You can then place a test charge (1C) in this electric field and calculate the potential between the test charge and the source. The potential is a value that indicates how many joules of work the field would do on the 1C test charge to move it from the source to its current location. Or you could say the work an outside force would have to do to MOVE the particle from it's location to the source of the ELECTRIC field.

As said earlier by someone clever, it's a poor name because it's not really a force. It's the work done to overcome potential energy associated with electric force. Sometimes an analogy with gravitational potential energy is used but it can lead to confusion about keeping the +/- signs right. Anyway that is a bit of a digression.

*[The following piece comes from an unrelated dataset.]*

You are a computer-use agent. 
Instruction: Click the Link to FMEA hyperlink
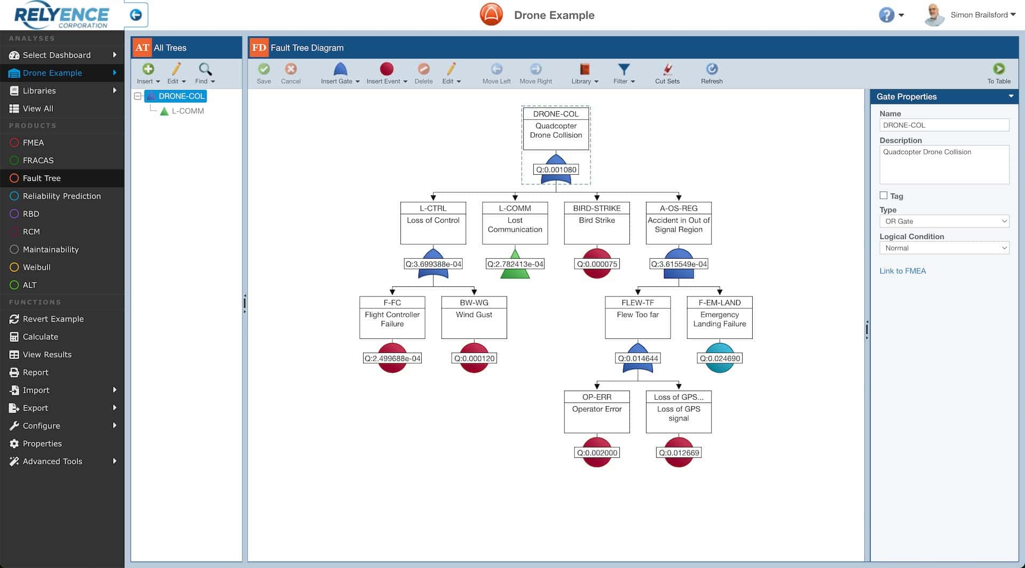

Another reason to avoid the use of 'emf' is because it can be used as an abbreviation for Electro Magnetic Field.

19. Feb 3, 2015

zoki85

I use abbreviation "EM field" to avoid confusion.

20. Feb 3, 2015

Khashishi

Electromotive force is an unnecessary and redundant term which mainly creates confusion in students. Nevertheless, it does have a definition:
$\mathcal{E} = \int_\mathbf{a}^\mathbf{b} \mathbf{E} \cdot d\mathbf{l}$
This definition differs from ghostfolk's definition in that it includes both electrostatic and electromagnetic contributions to the E field.

Note that this is not the same as the difference in electric potential ($\phi$) (except in electrostatics).
This is because the electric field depends on both the electric potential and the time-varying magnetic vector potential.
$\mathbf{E} = -\nabla \phi - \frac{\partial \mathbf{A}}{\partial t}$
In the case of electrostatics, $\frac{\partial \mathbf{A}}{\partial t}=0$ so
$\mathbf{E} = -\nabla \phi$
and
$\mathcal{E} = \phi(\mathbf{a})-\phi(\mathbf{b})$
.
But the term electromotive force is almost universally used in electromagnetics, so this equation is never useful. As far as I know, electromotive force and voltage mean the same thing, but electromotive force is used in electromagnetics and voltage is used in electrostatics for some reason. It's terrible.